Gertrude moved about the rooms with a rapid efficiency, pointing out features—closets, hidden storage areas, the light. Her hat, a soft gray turban with an ornate pewtery clasp, sprouted a long, thin, curling feather that whipped about as she moved. It left trails in the air, like wisps of smoke.
I couldn’t focus on what she was saying. My mind buzzed with incomprehension. This is not all mine, surely . . . ?
In all those days crossing the sea, I had tried to envision the new studio Gertrude had promised. I’d dreamt of a well-lit room, big enough to comfortably hold a drawing table, easel, and all my supplies. Room to paint and draw, but also room to breathe in, that was what I’d hoped for. But this! I could have a tea party—no, a ball—in this place. The space was truly luxurious: thirty-foot ceilings, a huge latticed skylight, a workroom three times the size of the parlor in our Chelsea flat.
There was even a tiny kitchen, a dining room, and an upstairs loft.
Gertrude handed me the key.
Just come see me if you need anything, Pamela, dear . . . don’t hesitate. . . .
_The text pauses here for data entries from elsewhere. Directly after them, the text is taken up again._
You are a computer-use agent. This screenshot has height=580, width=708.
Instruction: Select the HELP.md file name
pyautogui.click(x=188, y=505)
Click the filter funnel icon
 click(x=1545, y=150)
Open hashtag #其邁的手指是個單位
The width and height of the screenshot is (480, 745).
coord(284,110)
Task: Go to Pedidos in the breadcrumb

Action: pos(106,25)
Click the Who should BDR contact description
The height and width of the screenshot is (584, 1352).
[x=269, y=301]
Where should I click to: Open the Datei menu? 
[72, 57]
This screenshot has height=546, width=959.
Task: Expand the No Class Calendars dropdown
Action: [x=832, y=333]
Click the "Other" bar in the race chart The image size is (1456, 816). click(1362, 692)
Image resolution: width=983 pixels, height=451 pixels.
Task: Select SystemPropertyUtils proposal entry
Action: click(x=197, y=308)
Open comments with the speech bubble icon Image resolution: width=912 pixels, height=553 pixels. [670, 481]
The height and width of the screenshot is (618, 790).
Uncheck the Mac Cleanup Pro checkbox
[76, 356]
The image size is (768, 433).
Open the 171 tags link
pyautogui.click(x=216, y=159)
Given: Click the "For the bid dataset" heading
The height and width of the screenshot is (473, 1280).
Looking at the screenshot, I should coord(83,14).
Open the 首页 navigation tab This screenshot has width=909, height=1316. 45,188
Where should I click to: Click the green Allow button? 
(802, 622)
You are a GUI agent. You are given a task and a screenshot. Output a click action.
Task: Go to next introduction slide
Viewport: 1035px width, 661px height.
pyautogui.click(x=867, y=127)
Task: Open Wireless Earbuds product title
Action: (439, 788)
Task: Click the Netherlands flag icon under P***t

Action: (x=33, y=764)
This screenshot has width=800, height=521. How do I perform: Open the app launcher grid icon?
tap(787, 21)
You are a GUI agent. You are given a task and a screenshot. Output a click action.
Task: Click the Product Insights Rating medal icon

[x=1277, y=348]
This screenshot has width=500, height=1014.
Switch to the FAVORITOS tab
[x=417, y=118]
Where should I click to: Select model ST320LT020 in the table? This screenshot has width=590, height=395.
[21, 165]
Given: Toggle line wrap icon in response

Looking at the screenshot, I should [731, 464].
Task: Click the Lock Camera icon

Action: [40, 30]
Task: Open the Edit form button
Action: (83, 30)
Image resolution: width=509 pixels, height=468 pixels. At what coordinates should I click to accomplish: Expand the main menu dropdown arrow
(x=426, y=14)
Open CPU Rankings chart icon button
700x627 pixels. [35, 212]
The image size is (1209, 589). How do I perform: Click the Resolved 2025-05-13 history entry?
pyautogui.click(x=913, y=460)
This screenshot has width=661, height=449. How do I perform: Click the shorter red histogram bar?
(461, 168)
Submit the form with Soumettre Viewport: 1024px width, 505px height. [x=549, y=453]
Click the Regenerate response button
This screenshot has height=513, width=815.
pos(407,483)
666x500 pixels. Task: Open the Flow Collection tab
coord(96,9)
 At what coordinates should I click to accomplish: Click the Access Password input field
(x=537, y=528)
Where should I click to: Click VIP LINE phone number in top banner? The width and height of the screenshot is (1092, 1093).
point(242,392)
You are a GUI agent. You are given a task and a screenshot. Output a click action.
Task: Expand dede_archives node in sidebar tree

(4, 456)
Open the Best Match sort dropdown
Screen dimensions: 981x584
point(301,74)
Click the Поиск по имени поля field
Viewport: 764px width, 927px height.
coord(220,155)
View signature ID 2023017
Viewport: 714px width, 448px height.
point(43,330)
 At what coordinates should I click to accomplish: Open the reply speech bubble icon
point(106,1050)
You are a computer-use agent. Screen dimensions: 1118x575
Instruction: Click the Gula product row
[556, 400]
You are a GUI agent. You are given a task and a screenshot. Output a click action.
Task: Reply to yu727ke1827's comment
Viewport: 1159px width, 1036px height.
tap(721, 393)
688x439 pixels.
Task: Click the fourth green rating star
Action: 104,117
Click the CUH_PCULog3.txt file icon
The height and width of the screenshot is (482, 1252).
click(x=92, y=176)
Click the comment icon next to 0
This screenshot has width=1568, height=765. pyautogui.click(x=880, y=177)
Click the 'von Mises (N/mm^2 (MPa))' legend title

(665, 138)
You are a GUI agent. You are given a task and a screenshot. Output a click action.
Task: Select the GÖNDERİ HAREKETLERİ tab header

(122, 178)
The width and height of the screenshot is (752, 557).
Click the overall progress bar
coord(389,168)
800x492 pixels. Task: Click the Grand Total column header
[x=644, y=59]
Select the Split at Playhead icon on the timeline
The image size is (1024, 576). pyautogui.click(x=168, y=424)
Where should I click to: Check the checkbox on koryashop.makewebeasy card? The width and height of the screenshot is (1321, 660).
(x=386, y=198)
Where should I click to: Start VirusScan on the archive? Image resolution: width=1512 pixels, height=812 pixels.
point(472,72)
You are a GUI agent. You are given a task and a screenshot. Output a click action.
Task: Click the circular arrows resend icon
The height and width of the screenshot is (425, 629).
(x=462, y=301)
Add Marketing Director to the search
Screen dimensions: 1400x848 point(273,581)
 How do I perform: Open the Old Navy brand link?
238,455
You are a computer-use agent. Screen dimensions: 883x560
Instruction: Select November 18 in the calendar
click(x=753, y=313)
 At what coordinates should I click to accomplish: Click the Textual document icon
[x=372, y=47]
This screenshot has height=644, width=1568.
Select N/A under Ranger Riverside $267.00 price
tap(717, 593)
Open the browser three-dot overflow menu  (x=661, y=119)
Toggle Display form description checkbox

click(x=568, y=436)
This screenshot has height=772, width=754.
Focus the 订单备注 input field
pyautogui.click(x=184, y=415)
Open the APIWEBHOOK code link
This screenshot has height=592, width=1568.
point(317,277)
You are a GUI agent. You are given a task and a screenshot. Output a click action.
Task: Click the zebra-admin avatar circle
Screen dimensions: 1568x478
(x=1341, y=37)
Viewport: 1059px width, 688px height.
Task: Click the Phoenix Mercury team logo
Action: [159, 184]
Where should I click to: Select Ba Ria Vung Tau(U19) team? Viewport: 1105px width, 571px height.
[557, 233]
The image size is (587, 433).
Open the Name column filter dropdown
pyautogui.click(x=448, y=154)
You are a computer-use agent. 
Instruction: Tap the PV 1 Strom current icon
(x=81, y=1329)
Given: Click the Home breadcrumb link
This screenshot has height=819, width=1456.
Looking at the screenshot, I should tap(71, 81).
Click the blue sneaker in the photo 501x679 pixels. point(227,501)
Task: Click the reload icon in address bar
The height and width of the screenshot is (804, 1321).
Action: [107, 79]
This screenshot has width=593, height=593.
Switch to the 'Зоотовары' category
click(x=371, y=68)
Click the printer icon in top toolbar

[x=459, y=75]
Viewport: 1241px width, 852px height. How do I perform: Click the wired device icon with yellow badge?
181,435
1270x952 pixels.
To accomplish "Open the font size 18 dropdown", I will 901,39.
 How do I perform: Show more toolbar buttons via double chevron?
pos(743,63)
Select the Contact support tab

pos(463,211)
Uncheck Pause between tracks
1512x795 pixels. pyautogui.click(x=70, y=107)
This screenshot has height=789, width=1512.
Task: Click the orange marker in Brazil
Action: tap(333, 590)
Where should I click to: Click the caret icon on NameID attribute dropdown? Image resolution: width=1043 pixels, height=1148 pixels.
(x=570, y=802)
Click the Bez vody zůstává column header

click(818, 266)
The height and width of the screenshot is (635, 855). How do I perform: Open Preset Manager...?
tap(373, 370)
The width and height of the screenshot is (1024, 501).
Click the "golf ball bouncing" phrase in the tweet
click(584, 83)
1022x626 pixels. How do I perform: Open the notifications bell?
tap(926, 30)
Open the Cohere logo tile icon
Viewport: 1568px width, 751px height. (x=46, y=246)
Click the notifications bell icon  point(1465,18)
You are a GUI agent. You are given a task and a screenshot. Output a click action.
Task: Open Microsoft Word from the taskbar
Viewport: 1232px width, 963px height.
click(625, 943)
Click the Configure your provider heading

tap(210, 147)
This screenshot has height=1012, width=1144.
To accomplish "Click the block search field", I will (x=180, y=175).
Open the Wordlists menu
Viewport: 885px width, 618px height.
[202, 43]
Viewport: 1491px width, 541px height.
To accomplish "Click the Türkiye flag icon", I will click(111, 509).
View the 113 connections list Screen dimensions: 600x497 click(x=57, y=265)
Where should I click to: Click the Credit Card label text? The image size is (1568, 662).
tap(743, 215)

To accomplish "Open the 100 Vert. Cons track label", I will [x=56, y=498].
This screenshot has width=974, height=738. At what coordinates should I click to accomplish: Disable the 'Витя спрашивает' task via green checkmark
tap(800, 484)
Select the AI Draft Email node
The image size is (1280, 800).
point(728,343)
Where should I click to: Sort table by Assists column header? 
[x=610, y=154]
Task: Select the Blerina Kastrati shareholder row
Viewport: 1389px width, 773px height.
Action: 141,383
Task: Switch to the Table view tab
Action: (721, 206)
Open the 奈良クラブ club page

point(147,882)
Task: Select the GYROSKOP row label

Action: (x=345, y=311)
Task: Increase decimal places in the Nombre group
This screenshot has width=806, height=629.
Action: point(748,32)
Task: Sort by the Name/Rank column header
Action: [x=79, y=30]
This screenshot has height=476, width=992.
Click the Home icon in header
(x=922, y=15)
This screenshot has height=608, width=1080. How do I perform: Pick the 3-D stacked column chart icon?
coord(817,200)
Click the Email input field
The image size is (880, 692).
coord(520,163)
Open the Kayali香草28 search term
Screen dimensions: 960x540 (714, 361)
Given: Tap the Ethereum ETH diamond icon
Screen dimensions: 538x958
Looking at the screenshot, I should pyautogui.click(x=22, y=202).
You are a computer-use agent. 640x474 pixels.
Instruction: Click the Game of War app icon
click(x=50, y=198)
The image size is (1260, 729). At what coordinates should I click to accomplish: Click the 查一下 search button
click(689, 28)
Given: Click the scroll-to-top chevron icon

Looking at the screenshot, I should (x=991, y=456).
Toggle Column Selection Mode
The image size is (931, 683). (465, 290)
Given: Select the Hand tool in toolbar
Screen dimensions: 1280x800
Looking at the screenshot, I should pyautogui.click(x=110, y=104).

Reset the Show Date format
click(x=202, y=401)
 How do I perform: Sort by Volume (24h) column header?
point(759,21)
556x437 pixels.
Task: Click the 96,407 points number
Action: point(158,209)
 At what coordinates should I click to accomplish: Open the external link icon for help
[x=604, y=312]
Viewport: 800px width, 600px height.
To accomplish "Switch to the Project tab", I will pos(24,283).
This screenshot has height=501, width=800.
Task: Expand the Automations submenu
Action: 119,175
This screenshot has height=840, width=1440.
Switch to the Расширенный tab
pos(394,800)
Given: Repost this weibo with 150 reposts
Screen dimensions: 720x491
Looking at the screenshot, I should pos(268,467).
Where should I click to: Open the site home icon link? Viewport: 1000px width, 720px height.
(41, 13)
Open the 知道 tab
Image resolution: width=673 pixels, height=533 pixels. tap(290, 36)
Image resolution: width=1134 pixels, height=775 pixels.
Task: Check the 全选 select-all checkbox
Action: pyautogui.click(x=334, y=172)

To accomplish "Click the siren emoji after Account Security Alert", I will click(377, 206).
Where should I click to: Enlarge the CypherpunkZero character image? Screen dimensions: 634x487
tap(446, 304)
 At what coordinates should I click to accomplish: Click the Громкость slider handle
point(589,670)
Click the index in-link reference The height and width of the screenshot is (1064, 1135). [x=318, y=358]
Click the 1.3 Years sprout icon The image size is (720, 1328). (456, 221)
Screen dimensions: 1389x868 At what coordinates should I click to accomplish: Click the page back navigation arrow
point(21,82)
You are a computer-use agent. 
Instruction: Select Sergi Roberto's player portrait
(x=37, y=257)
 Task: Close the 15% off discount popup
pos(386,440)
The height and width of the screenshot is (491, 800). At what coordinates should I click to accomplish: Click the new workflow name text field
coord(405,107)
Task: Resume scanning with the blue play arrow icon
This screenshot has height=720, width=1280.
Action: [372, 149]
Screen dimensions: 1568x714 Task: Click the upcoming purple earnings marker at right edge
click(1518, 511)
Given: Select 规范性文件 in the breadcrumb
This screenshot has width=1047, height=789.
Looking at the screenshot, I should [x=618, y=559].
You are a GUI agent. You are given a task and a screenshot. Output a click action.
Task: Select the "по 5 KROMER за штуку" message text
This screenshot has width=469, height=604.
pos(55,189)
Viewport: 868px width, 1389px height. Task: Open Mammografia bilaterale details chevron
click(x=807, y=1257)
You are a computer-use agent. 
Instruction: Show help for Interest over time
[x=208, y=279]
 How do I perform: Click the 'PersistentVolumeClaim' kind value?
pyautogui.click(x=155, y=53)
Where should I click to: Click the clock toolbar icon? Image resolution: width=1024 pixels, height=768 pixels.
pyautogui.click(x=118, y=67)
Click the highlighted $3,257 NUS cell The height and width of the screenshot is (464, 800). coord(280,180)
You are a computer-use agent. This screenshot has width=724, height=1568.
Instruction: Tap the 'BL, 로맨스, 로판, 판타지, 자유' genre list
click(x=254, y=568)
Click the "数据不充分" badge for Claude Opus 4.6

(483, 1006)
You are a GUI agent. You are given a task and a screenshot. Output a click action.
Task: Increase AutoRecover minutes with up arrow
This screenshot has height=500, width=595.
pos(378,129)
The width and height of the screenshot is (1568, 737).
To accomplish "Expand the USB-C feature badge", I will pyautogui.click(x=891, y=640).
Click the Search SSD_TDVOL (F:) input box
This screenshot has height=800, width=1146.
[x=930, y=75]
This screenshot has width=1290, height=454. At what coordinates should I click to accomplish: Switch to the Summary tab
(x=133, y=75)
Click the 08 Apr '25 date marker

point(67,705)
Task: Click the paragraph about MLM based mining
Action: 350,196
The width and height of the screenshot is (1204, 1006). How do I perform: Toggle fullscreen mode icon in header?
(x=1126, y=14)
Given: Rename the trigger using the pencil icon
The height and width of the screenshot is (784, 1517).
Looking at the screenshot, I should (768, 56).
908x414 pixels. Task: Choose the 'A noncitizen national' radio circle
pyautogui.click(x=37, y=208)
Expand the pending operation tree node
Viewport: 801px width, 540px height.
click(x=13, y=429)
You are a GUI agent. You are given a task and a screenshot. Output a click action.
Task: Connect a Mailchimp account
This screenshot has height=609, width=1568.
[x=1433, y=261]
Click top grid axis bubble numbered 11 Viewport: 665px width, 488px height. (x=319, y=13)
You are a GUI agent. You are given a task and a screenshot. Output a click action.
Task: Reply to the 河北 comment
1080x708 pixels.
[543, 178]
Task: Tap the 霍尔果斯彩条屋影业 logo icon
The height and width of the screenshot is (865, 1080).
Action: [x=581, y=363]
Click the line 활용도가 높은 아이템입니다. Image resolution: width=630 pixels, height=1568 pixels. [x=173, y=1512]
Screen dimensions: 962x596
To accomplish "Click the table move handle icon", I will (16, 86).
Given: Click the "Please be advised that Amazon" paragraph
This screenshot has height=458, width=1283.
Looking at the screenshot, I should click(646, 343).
Through the skylight I watched a bank of steely winter clouds slowly steepening. Absentmindedly, I ran my hand over the great oaken worktable, covered with the fine dust of old clay and mottled by the gouges and nicks of previous artists. A cool, earthy odor still hung in the air. The walls were bare except for an abandoned charcoal sketch of a nude and an old Provincetown Players schedule someone had tacked by the front door.
I envisioned canvasses filling the studio, paintings like the one I’d imagined in Gertrude’s suite at the Ritz in London.
A frisson of purest joy ran through me.
This space, this gorgeous studio, was all mine.
I raced up the stairs to the narrow loft—already thinking, what treasures would I store up here?—and down again to the little strip of kitchen where a dented black tea kettle sat atop a two-burner stove. It was, far and away, the dearest tea kettle I had ever seen.
But there was no time to luxuriate. The exhibition at Anderson Galleries was only a few weeks away.
margery
Gertrude had installed a telephone in our new home in Macdougal Alley. It rang all the time. The reporters could not get enough of Pamela. Someone was always calling up to ask for an interview. They all wanted Pamela to talk about her earliest drawings, the bunnies and children. They wanted to know what she thought and did when she was six years old. What could she say? She was like any little girl, she’d tell them. But she never had to say very much. Francesco was always with her. I was happy to have him take over. I had enough to tend to, just trying to take stock of this new world we inhabited.
New York. Greenwich Village. I had no idea.
Before our arrival, my idea of the city was a collage of postcards. A park, not so very far from our neighborhood I’d figured, that had pagodas and dome-topped structures all lit with thousands of electric lights: Luna Park, in a place called Coney Island. Fashionable women with giant fur muffs and feathered hats strolling in snow-covered Central Park. And pelicans and monkeys and bears just a tram ride away at the New York Zoological Park—I could hardly wait!